Element and text location data
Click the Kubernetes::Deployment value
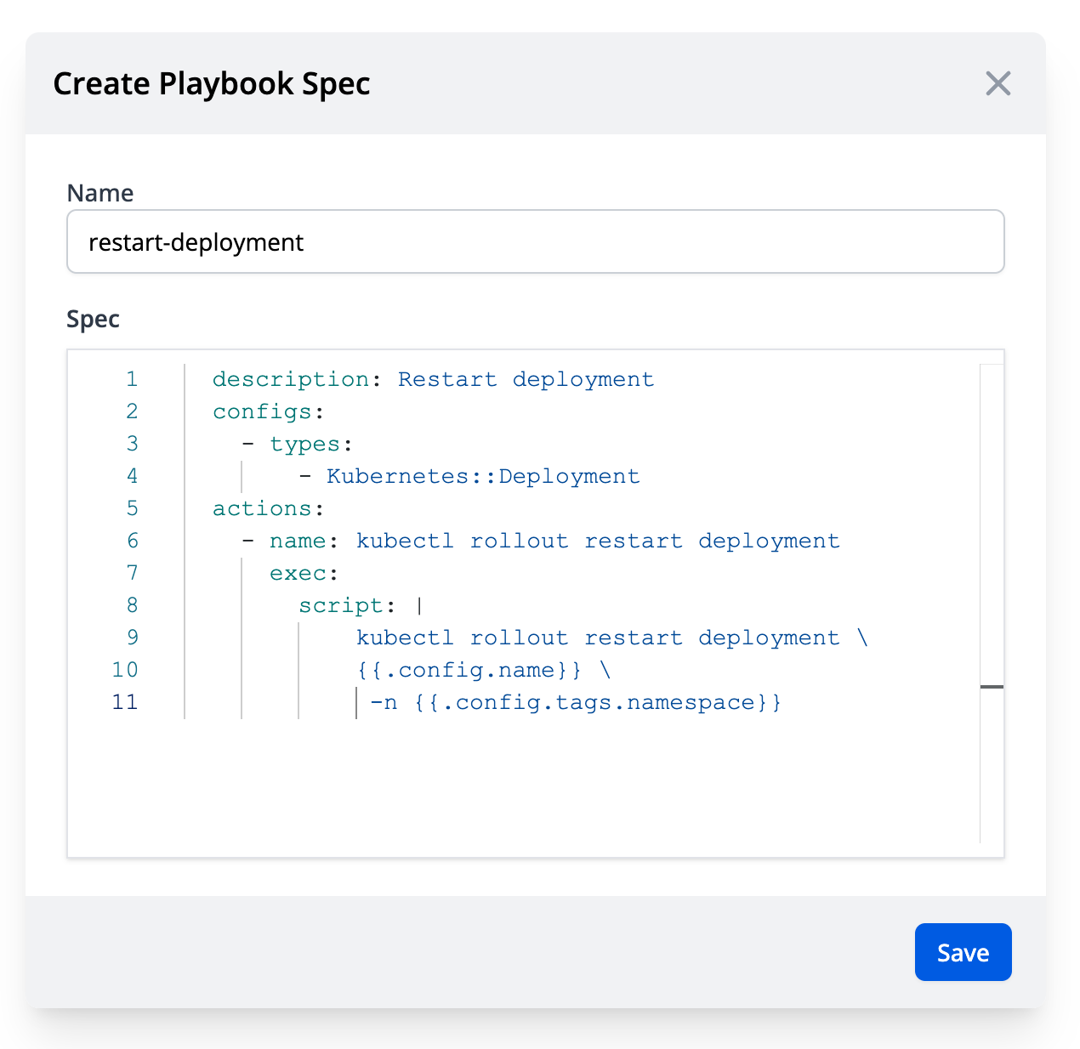The height and width of the screenshot is (1049, 1080). 482,476
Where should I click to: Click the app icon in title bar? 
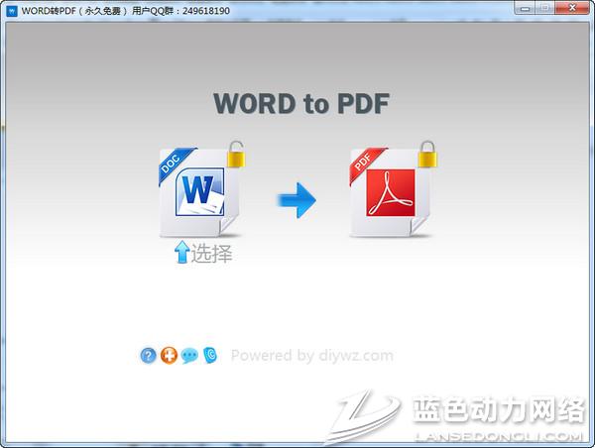tap(11, 11)

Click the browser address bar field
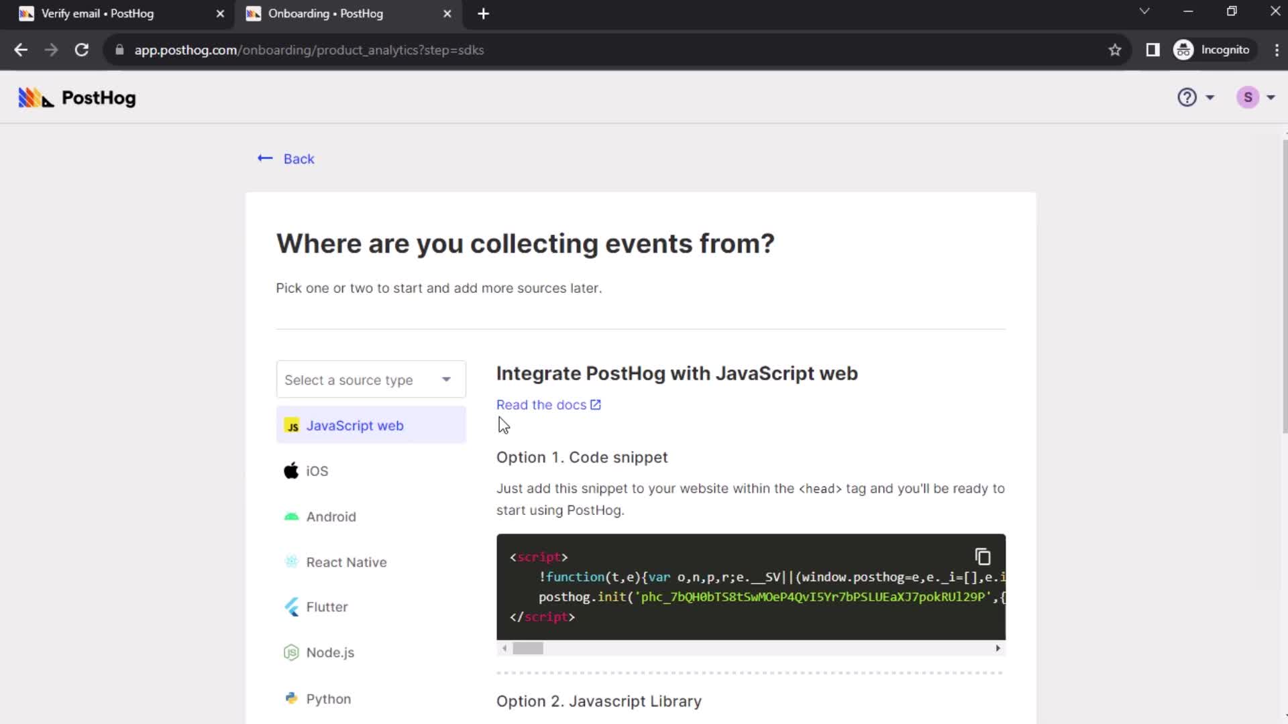coord(614,50)
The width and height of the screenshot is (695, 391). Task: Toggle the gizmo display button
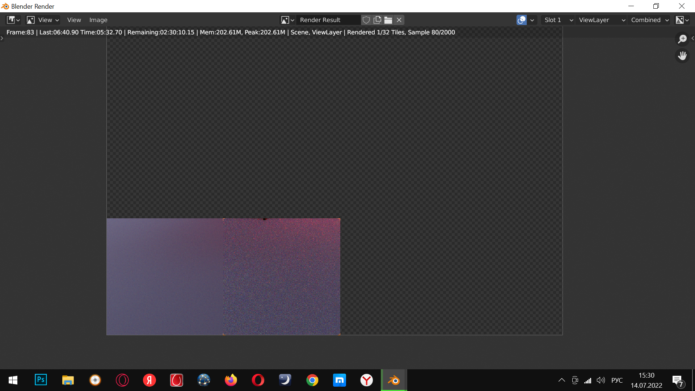click(522, 20)
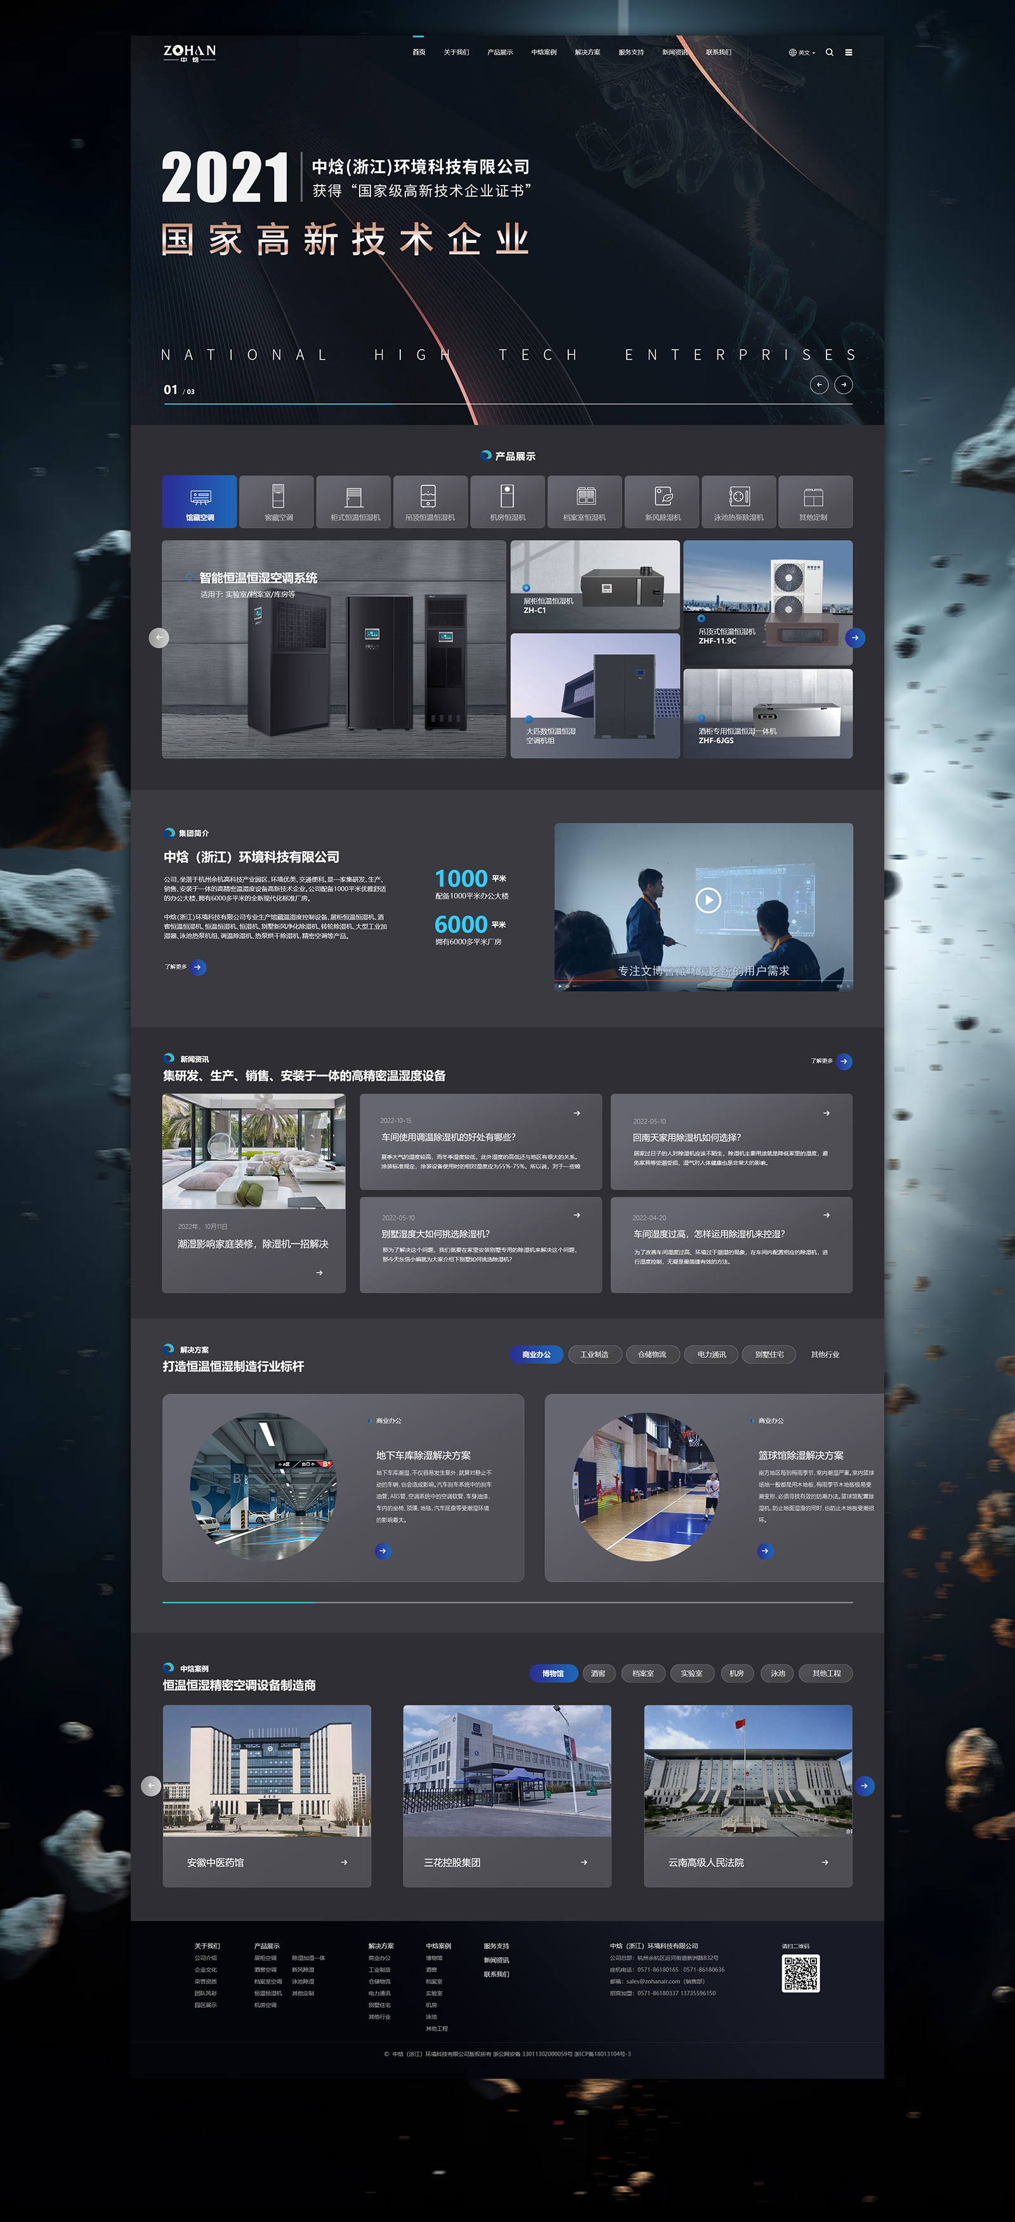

### EXERCISE DESCRIPTION:
Copy out the items word for word, from the start through the line containing "coord(614,50)", and leave the pictures out of your answer.

### EXERCISE RESPONSE:
Click the Kubernetes::Deployment value
The height and width of the screenshot is (1049, 1080). 482,476
Where should I click to: Click the app icon in title bar? 
tap(11, 11)

Click the browser address bar field
coord(614,50)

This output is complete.